Gertrude declared herself a genius and noted that geniuses couldn’t possibly take care of themselves and need partners like Alice to do the necessaries for them. In another of Alice’s coinages, she said that she was dependented to Gertrude. Gertrude couldn’t decide whether the word was good or bad, but she said it was definitely delicious. It is somewhat amusing that having resided in Gertrude’s shadow, Alice’s name would be so much a part of pop culture. In addition to the “Autobiography” written about rather than by her, she did write the “Alice B. Toklas Cookbook” in 1956, which became a best seller. It is most remembered for her “hashish fudge,” more commonly known as hash brownies. As a result of that countercultural recipe, her name is even in the title of the 1968 Peter Sellers’ movie “I Love You, Alice B. Toklas.”
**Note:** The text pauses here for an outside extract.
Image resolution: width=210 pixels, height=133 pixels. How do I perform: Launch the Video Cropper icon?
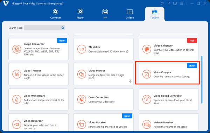pyautogui.click(x=147, y=74)
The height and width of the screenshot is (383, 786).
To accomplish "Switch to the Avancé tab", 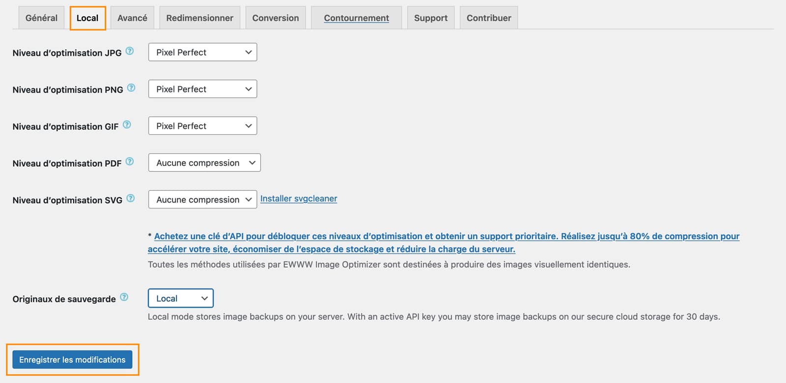I will point(132,18).
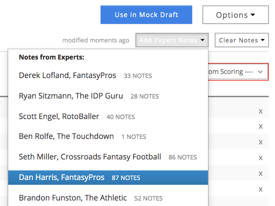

Some vignettes in playwright Win Wells’ script are prosaic, but all are engaging. One scene that raises questions of the women’s sanity is that they remained in France through the Nazi occupation. Furthermore, they were required to billet German military officers from time to time. Of being Jewish, lesbian, American, or purveyors of “decadent” art, it’s not clear which could have been the quickest trigger to concentration camps or summary execution. Through good fortune and probably connections, they would live to see liberty again.

Several other characters put in brief appearances, from Hemingway to a German major to a midwestern U.S. journalist. The audience must suspend a little extra disbelief, as each is played by a young female, Haley Bertelsen. With only minor costume changes to represent the various roles, and no attempt to disguise her person, she adeptly conveys their essences.

As the play is short, uses one simple set, and has only three actors, it might be considered a “small” play. But it is highly literate, revealing, and engaging, and it is well presented. For local audiences, there is the special attraction that it is about two Bay Area women, Gertrude having grown up in Oakland and Alice in San Francisco. Some people familiar with Gertrude’s quote when returning to Oakland that “There’s no there there” believe that she was disparaging the city. The quote is not in the play, but was mentioned by John Fisher in his pre-play talk. The “there” she was referring to was her home, which had been razed. So, take that, Berkeley, with your “Here” and “There” sculpture on your border with Oakland.

“Gertrude Stein and a Companion” by Win Wells is produced by Theatre Rhinoceros and plays at the Eureka Theater, 215 Jackson Street, San Francisco, through January 8. 2017.